Task -
Lines from the one containing "This screenshot has height=1050, width=1680." through the last line of the data are to be repeated word for word, both ends included.

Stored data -
──────

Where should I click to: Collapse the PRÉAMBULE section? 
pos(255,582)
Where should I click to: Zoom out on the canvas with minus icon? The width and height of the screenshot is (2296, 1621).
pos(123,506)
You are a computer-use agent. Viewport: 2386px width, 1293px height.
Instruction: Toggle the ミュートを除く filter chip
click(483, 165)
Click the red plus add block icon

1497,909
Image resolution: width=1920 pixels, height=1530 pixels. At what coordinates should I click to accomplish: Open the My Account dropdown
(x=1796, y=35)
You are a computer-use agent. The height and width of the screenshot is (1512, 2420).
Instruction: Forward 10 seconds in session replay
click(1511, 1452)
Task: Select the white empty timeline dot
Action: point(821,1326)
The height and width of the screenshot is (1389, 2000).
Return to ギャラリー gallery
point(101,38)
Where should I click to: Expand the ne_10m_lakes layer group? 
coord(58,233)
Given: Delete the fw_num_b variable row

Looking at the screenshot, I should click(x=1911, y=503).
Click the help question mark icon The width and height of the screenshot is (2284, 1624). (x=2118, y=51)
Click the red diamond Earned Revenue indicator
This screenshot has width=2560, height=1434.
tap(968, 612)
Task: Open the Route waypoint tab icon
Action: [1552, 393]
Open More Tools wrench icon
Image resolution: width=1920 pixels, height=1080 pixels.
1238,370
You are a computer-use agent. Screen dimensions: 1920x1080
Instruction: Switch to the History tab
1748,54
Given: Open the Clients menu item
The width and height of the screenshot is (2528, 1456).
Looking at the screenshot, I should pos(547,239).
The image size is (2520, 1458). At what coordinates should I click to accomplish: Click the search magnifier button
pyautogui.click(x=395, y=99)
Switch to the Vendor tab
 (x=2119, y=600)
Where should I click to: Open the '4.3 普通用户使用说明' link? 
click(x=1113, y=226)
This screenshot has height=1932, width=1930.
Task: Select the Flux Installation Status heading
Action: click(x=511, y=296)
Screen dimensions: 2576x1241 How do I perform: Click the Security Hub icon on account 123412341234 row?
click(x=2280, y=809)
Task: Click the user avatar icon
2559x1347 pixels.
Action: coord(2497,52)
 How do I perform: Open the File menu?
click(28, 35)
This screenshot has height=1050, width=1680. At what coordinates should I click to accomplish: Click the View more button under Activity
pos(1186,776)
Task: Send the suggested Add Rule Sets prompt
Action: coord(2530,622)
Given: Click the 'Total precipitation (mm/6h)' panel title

──────

Solution to the exercise -
This screenshot has height=1050, width=1680. At what coordinates should I click to accomplish: Click the View more button under Activity
pos(1186,776)
Task: Send the suggested Add Rule Sets prompt
Action: coord(2530,622)
Given: Click the 'Total precipitation (mm/6h)' panel title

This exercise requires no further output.